# Hubbards Landing



## BASSTRACKER66 (Oct 2, 2007)

Went out of Hubbards Landing on the Tensaw River this morning---three Bass--one Striper--two Catfish--three Bull Brim---Fun day

http://groups.msn.com/basstracker66/shoebox.msnw


----------



## DK'S G3 (Jan 4, 2008)

did you go down from Hubbards i love tensaw what was water temp


----------



## BASSTRACKER66 (Oct 2, 2007)

Down--South--of Hubbards Landing--spent most of my time in Douglas Lake. Water temp a cool 66. BT66


----------



## Tdevil76 (Oct 1, 2007)

What, no :takephoto........c'mon??


----------



## DK'S G3 (Jan 4, 2008)

> *BASSTRACKER66 (4/18/2008)*Down--South--of Hubbards Landing--spent most of my time in Douglas Lake.
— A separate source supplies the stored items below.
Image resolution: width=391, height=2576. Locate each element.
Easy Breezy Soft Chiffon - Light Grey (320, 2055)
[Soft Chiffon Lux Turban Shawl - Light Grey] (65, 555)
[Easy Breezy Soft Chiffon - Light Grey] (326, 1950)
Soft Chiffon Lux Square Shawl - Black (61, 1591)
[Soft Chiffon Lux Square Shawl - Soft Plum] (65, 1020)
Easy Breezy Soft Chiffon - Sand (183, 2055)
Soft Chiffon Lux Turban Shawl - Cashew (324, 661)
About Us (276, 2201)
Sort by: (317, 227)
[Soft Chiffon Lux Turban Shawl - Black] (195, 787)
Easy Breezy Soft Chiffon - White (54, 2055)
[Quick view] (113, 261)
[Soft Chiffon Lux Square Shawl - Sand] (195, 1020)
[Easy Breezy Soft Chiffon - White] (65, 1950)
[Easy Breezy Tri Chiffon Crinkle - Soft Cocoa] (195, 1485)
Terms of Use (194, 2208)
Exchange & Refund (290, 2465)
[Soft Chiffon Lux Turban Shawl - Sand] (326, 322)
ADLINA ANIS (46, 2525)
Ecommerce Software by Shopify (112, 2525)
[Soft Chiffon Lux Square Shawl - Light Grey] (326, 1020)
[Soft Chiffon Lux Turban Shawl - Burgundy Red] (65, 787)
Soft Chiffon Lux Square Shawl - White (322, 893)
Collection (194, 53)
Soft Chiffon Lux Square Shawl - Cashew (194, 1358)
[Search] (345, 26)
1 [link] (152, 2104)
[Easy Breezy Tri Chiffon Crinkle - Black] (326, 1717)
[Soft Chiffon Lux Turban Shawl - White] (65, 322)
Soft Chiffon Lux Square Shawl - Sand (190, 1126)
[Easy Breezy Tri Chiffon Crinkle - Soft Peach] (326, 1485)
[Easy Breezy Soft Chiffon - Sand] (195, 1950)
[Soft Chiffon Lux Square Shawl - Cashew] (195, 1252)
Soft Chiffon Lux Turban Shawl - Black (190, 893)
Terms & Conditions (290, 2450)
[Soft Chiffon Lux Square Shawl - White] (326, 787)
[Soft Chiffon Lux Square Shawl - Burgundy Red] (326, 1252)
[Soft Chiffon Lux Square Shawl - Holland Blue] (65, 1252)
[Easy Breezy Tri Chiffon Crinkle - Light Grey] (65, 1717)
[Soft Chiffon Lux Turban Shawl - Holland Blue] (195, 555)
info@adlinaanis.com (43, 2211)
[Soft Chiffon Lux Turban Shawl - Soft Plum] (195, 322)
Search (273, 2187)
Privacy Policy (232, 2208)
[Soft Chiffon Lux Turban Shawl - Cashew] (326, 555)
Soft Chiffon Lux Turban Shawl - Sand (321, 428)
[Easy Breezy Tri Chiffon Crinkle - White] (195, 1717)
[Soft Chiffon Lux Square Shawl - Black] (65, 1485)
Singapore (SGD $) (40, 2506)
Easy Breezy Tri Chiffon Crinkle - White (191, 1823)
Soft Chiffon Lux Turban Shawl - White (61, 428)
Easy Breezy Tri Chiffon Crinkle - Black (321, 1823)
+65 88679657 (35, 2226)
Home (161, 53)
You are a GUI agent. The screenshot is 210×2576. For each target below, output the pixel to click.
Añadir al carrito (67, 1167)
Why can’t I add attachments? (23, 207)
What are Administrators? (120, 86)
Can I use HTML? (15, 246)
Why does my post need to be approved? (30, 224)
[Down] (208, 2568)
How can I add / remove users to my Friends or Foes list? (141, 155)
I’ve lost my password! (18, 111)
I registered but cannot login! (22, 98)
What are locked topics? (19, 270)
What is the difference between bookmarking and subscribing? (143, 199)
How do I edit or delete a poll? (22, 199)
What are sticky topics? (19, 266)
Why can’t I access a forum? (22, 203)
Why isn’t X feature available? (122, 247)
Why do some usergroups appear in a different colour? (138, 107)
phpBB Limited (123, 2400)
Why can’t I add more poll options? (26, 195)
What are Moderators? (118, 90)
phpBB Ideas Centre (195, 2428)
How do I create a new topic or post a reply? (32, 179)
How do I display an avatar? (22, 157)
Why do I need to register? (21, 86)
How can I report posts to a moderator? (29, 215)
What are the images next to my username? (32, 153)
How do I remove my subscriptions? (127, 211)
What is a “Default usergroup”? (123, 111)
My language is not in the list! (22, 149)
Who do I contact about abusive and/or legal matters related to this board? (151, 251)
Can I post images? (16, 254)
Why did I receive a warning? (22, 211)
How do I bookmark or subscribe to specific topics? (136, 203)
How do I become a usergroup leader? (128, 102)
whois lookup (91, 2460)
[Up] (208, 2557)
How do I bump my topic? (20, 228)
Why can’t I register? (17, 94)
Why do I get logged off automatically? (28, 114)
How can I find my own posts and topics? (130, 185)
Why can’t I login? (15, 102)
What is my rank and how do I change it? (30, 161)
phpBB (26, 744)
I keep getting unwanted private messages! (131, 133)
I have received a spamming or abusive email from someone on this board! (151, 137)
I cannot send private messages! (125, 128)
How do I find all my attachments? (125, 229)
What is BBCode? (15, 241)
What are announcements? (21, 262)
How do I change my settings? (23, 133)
Water temp a cool 66. BT66


i think i will try and go sunday afternoon thanks for the info


----------



## BASSTRACKER66 (Oct 2, 2007)

Tdevil76:

Click on http://groups.msn.com/basstracker66/shoebox.msnw Thanks BT66


----------



## T.C. (Jan 17, 2008)

are the rivers high after last nights rain


----------



## T.C. (Jan 17, 2008)

are the rivers high after last nights rain


----------



## BASSTRACKER66 (Oct 2, 2007)

TC:

Over here-Baldwin Co Al.-the rain wasnt very much--less than a 1/2in by my rain gauge.


----------



## Tdevil76 (Oct 1, 2007)

> *BASSTRACKER66 (4/19/2008)*Tdevil76:
> 
> Click on http://groups.msn.com/basstracker66/shoebox.msnw Thanks BT66


For some unknown reason, that link is blocked out here at work...I mean home:doh. I'll have to try later


----------